« Dans les années 1980, et pour la première fois depuis la seconde guerre mondiale, ce sont les méthodes de gestion des Japonais qui ont démontré leur supériorité sur les Etats-Unis » (Photo: cours de cuisine à l’Institut Paul-Bocuse, en 2013). | © Robert Pratta / Reuters / Reuters

L’enquête de la Fondation nationale pour l’enseignement de la gestion des entreprises (Fnege), sur l’impact de la recherche en management a posé à 1 600 managers français et diplômés d’écoles de gestion la question suivante : « Selon vous, quel est le penseur, auteur ou chercheur vivant, qui a le plus d’influence au monde dans le champ du management ? » Sur le podium de Top 50, sans grande surprise, on retrouve Michael Porter, Henry Minzberg et Clayton Christensen, tous professeurs dans les grandes universités nord-américaines.

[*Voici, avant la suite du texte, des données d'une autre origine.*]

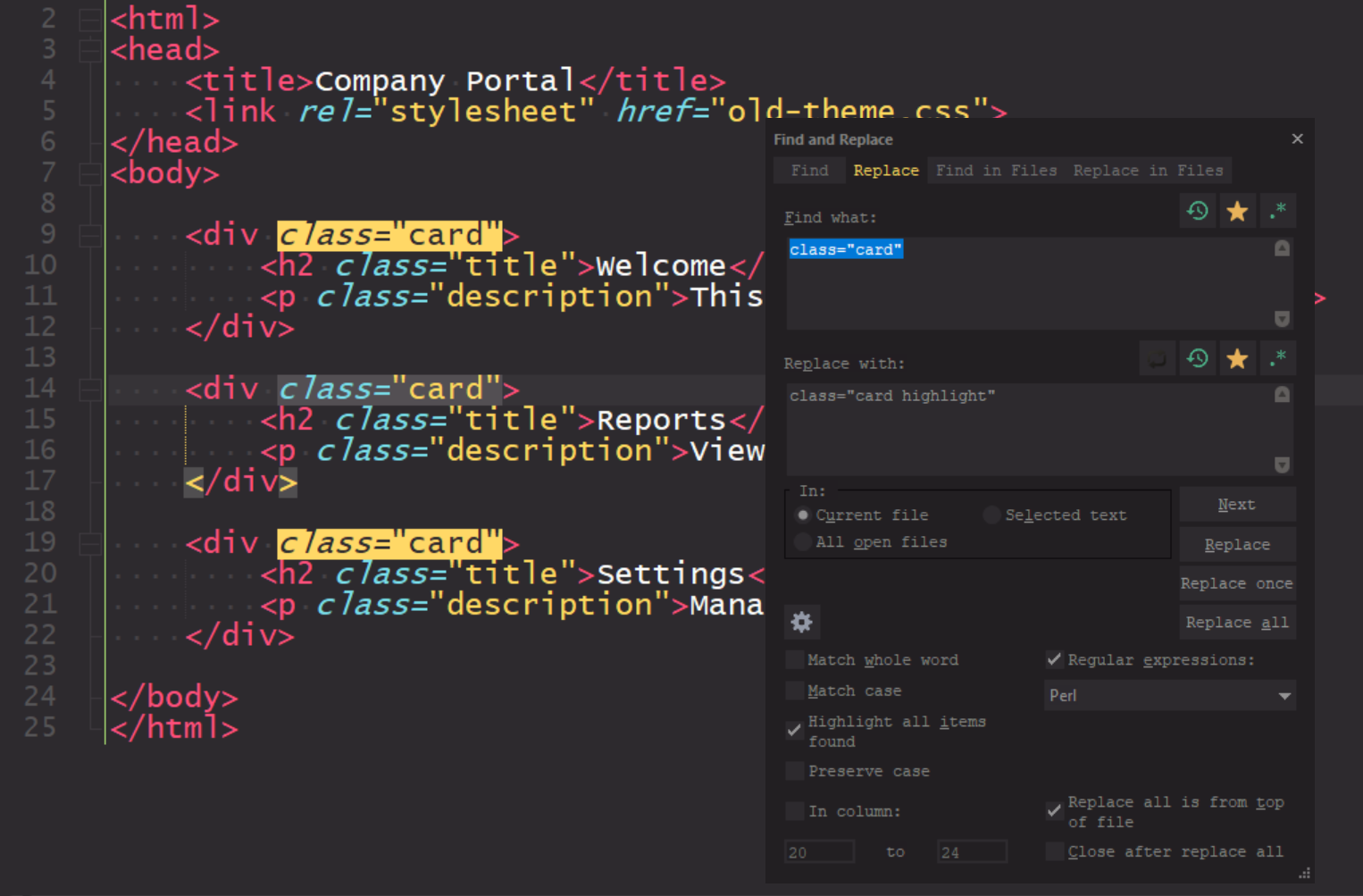Click the Find what favorites star
1363x896 pixels.
point(1237,212)
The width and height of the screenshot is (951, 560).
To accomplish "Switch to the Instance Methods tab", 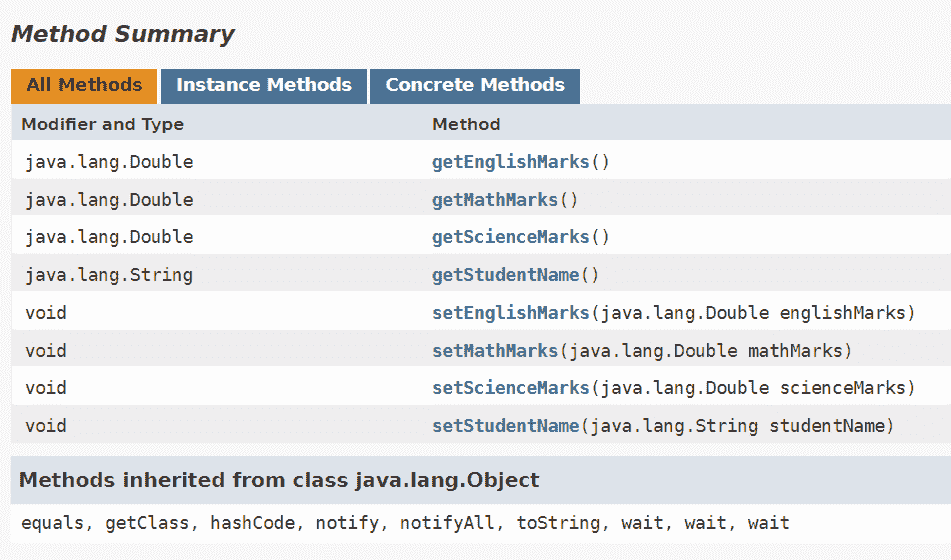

Plus intéressant est la dixième place. On y retrouve Tom Peters, le premier des gourous du management de cette liste. Consultant, ancien de chez Mc Kinsey, il a inauguré dans les années 1980 cette classe de penseurs non-académiques. Une primauté qui lui est parfois contestée par Peter Drucker. Mais à la différence de ce dernier, le monde de l’entreprise a entretenu une véritable relation amour/haine avec Tom Peters, surtout aux Etats Unis.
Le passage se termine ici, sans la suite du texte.